With highly acidic taste, a strong aroma and yellow-to-green color shades, the limes in Guatemala hit several senses—including touch, especially if a sharp spine pricks you while picking some off a tree. Those spines let you know these are Key limes, not the Persian lime more common in other parts of the world. The pungent taste make pies and cakes flavorful, especially when the Key lime juice is blended with condensed milk and baked into the pie that visitors to Florida love. Key limes carry the name of that string of Floridian islands, but they’re really from Asia originally, as all other citrus. Seeds made their way across North Africa into Andalucía, where the Spanish colonists took them to the West Indies and on into Guatemala. Key limes are smooth and round, green when picked turning to yellow when ripe, a more delicate yellow than lemons and definitely full of more flavor.

For English-speakers studying Spanish in Guatemala, limes get a bit confusing. Here, they’re limones. And the yellower citrus we call lemons are also limones. In Spanish, limas are not limes, but another citrus. Don’t ask me why.

Pyramids of Key limes are piled in Guatemalan fruit and vegetable markets all over the country, the rich green a pretty contrast to neighboring pyramids of red tomatoes, golden corn, purple eggplant and celadon-green heads of lettuce. Snap a picture with the señora’s permission as you explore the native markets, and when you’re inspired back home consider translating the rich colors into oils on your canvas.

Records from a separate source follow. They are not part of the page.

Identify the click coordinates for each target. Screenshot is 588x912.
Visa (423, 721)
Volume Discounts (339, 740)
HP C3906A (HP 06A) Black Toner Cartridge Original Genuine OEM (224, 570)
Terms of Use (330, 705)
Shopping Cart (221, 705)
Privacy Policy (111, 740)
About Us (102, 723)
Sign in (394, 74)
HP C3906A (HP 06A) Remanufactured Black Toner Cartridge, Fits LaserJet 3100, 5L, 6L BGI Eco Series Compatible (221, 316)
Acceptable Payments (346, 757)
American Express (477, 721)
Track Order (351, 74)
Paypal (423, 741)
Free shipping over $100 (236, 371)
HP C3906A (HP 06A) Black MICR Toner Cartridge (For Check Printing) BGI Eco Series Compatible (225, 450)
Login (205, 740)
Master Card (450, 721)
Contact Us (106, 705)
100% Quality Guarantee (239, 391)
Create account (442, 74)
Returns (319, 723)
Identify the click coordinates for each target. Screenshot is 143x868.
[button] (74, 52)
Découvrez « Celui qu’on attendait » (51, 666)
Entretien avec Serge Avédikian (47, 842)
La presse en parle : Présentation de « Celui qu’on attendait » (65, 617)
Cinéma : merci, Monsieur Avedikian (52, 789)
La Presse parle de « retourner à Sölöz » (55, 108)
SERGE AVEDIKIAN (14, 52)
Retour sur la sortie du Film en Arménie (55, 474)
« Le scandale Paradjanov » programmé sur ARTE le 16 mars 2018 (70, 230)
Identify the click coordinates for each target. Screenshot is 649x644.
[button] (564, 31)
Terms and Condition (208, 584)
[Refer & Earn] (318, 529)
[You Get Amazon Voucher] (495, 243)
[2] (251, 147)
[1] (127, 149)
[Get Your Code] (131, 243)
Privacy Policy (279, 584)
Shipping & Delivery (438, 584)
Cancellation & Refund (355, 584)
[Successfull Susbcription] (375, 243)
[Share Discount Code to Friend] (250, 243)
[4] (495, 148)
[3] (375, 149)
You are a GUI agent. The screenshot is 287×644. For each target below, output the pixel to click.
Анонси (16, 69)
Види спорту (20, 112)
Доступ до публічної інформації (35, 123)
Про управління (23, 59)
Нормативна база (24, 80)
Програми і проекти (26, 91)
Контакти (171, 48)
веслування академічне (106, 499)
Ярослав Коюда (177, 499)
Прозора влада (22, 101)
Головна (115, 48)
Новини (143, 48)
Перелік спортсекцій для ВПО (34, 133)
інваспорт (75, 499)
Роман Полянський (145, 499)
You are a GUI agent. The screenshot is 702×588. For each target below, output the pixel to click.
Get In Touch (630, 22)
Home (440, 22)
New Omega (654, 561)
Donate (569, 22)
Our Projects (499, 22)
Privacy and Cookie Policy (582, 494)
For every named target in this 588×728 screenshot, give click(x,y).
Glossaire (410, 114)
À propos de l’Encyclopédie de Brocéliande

Or you might satisfy another sense by baking an easy treat. When our Key lime tree is overloaded, I get the neighborhood kids to help squeeze juice and bake a pie: just beat five eggs, a can of sweetened condensed milk and a half-cup of juice, baked in a crust of Graham cracker crumbs. One day I let little Giovany use the egg beater to whip it up. He loved helping. The spots of pie filling were all over him and our kitchen to prove it. But the taste of our limones, Guatemala’s Key limes, were well worth the cleaning-up afterward.